Fringe/May-December with the Nose & Clammy

Jonas Cohen and Naomi McDougall Jones have come up with a genuinely cute love story in May-December with the Nose & Clammy. They've even come up with a clever framing device: Lily (Jones) is having second thoughts about marrying Noah (Craig Waletzko), so she's invited him to this theater, where they can re-enact the highs and lows of their eight-month relationship for an impartial audience--i.e., you. Never mind that it's obvious, right off their opening monologues, that these two neurotically romantic intellectuals are perfect for one another. Even though it's nothing new, the following eighty minutes are fun to watch, running--like sitcoms--on the cast's considerable charm and chemistry.

The only thing that stretches too far is the decision to break the play's "reality" to show Noah and Lily's caped and crime-fighting alter-egos: the Nose, strutting around with a giant nose on his chest, and Clammy, a gal with a clam-shell face. (The clam is just a clam, folks: Jones and Cohen aren't going for deep symbolism here.) It's handled well by the director, Ava Geffen, but there's no need for sketchy laughs when Lily is already boldly gathering them--when we "first" meet her, eight months in the past, she's coming out of the Men's bathroom, explaining her entitlement to an uncomfortable yet curious Noah.
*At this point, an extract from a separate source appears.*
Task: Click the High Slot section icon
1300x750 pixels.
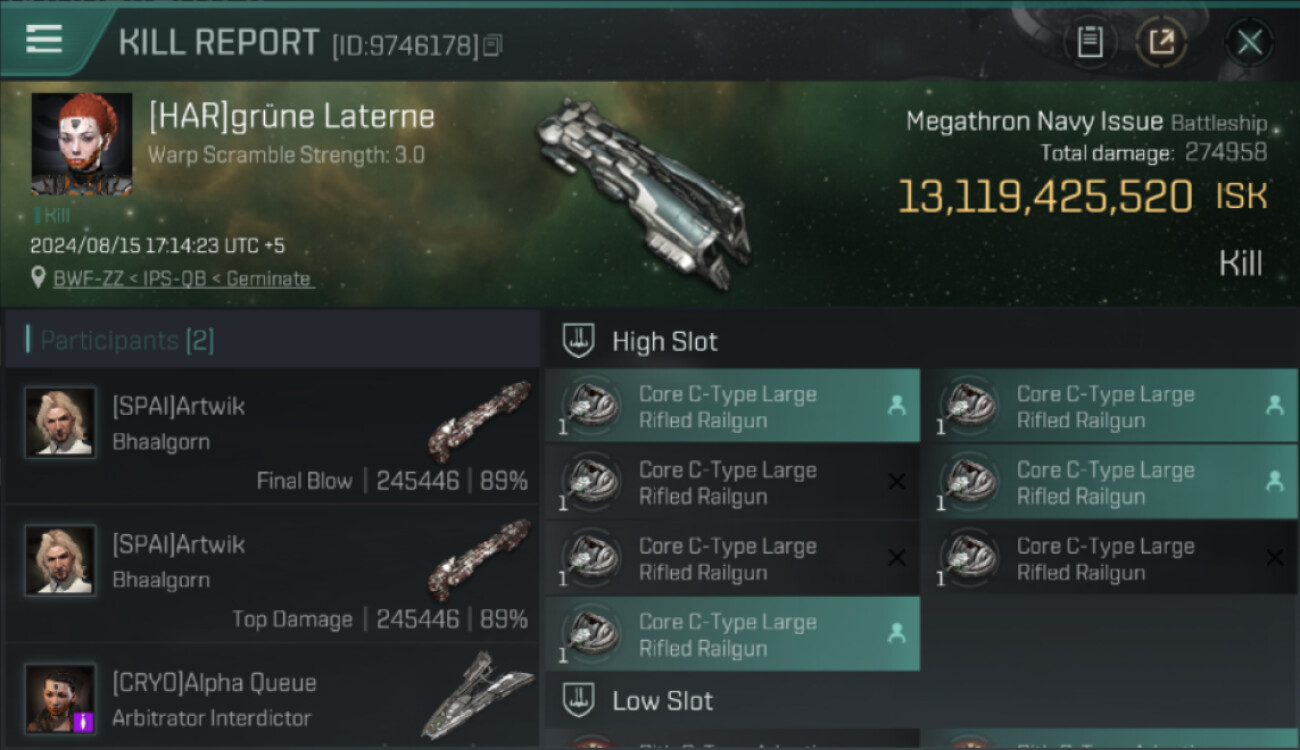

Their chess-like banter is the sort of stuff that leads to lines like "Well played," and the drama is born of nervous sincerity: Noah, jaded from past relationships, has trouble believing that Lily loves him; later, when Lily turns out to be pregnant, she worries that she's already spending too much time raising her childish boyfriend.

Oddly, this ends up being the play's real Achilles heel: Noah and Lily are such nice people (and Jones and Waletzko such light--i.e., comic--actors) that they end up stretching the drama, too. The conflict is too well-reasoned and thought out--intellectual, not visceral--to do much. Then again, people do love their safe and scripted sitcoms. On a scale from 1 to 5, with 1 being "Stuffy and cold" and 5 being "A hidden pearl," May-December with the Nose & Clammy gets a 3.

1 comment:

Michelle Custodio said...

I haven't heard this play or is this a movie? If it is, then it seems a pretty interesting story. All about May-December relationship is really something.